Il se déchaîna dans les Forges et Colonster, obligeant son compagnon d’échappée, Roche, à s’accrocher à la vie comme un naufragé.  » Il est fort ! « , constata De Kimpe en s’épongeant un front brillant de sueur et de stress. Pourtant, peut-être protégé par des voitures suiveuses, Moreno Argentin, spécialiste de la Doyenne, fondit sur Claudy et Stephen à la vitesse de l’éclair. La radio de la course n’avait pas annoncé cette menace, devenue réalité près de la ligne d’arrivée alors plantée sur le ruban du boulevard de la Sauvenière. Argentin s’y imposa devant Roche et Criquielion, le meilleur de cette Doyenne qui, une fois de plus, se refusait à lui. Et là, au coeur de la Cité Ardente, entre deux voitures, en notre seule présence, De Kimpe, qui avait pourtant tout vécu, pleura à chaudes larmes.

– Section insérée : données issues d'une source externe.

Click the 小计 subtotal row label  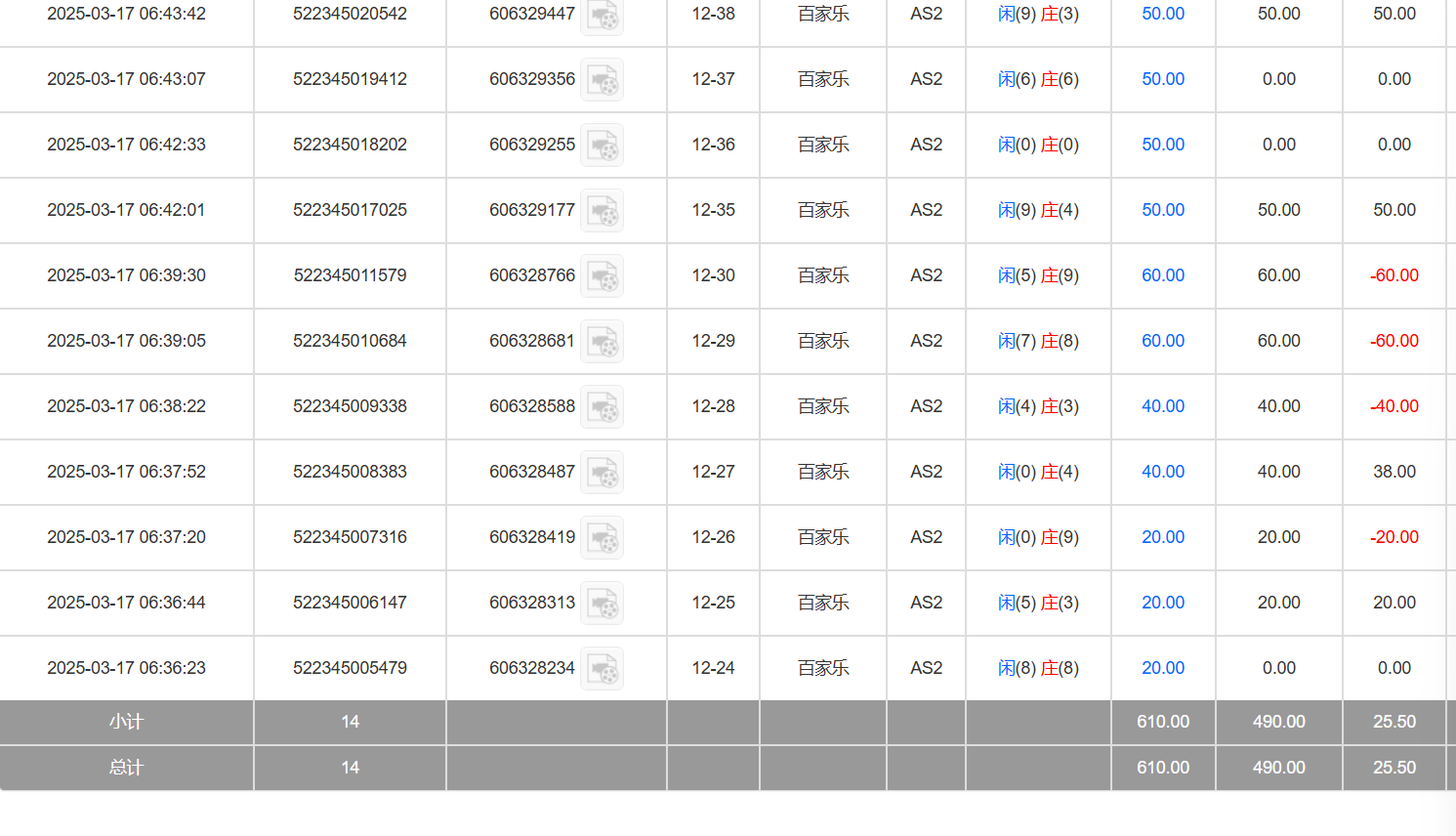point(126,722)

Parce que les deux fugitifs avaient été rejoints sous le nez de Tchantchès, en ce dimanche pascal, un titre humoristique barra la  » une  » de notre magazine pour annoncer notre reportage :  » Les cloches de Pâques « . Drôle mais un peu méchant quand même, ce jeu de mots. Nous en avons parlé plus tard, avec Criq, chez lui à Deux-Acren, et j’ai compris que ce titre l’avait touché. Et il l’évoqua d’ailleurs dans un livre de mon confrère Eric De Falleur. Si je pouvais remonter le temps, la titraille ne serait plus la même. Car Claudy avait été l’animateur, le héros malheureux certes, mais le héros quand même d’une Doyenne plus belle que jamais en 1987, grâce à lui.